Il est bientôt 10h45, Céline Veitmann s’apprête à entrer en scène ou plutôt dans le cercle. Celui des petits philosophes qui suivent ses ateliers pas comme les autres. Nous sommes à l’École internationale de Mondorf-les-Bains, dans une classe francophone et en ce vendredi matin, c’est l’heure du débat philo pour une classe d’enfants âgés de 7 ans. Et pour quoi faire ? Les aider à grandir en discernement et en humanité, selon les principes de l’association SEVE, pour Savoir être et vivre ensemble.
Quand la porte de la classe s’ouvre, les enfants manifestent leur plaisir de voir Céline Veitmann : «Oh oui trop cool !», s’enthousiasme un élève qui met tout le monde d’accord. Visiblement, cette heure de questionnements les réjouit et ils en connaissent les règles. Quand tout le petit groupe se retrouve assis en cercle autour de l’animatrice, psychopédagogue de métier, la première question qu’elle adresse aux enfants concerne les règles à respecter pendant l’atelier.
«Je respecte les idées des autres», «je demande la parole en levant le doigt», «j’écoute les autres», répondent les enfants à tour de rôle, bataillant parfois pour participer. «J’ai le droit de poser des questions et de répondre à des questions par des questions», complète Céline. «Si on n’a pas envie de parler, on n’est pas obligé», ajoute un petit garçon, et surtout «il ne faut pas couper la parole aux autres», réplique un autre. «Des fois, quand je parle, mes parents me coupent la parole et ça m’énerve», témoigne un enfant. Pourquoi? «Je ne me sens pas respecté», répond-il à l’animatrice.
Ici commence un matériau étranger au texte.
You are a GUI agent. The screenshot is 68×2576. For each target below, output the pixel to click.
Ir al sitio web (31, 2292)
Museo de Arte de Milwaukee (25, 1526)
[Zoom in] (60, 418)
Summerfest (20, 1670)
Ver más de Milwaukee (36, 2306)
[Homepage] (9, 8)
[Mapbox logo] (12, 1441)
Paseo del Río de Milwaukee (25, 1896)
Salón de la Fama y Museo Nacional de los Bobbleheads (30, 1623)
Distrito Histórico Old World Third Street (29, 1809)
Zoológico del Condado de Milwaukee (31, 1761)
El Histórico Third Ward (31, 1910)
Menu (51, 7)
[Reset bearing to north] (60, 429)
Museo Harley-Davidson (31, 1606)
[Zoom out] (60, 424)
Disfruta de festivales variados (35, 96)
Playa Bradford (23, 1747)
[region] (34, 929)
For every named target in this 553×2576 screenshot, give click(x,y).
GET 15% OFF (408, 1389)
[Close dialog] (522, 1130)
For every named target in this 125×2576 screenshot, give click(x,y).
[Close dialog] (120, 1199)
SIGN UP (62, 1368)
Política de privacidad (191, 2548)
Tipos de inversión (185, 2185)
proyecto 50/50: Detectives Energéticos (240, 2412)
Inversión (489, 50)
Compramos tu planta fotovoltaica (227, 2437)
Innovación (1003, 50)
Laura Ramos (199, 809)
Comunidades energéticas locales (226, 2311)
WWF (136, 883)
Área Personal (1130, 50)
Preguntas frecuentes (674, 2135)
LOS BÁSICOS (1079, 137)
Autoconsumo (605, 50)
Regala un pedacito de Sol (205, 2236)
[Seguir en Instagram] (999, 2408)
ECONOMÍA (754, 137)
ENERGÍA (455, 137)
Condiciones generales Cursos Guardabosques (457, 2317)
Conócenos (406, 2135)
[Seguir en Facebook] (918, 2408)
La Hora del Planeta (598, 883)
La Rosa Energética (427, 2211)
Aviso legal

Après cette petite introduction, les enfants sont invités à faire un petit exercice de respiration. «Posez votre main sur votre cœur et dites-moi si vous l’entendez battre», leur demande Céline. Les enfants ont les yeux fermés, ou pas, et lèvent le doigt dès qu’ils perçoivent les battements. «Voilà, on se rend compte qu’on est vivant», leur fait constater l’animatrice. «Mon cœur, il ne bat pas», constate tout de même un enfant.
En assistant à un atelier philo avec de jeunes écoliers, il faut s’attendre à vivre des émotions, à sourire face à la spontanéité des enfants. C’est souvent drôle, mais toujours authentique.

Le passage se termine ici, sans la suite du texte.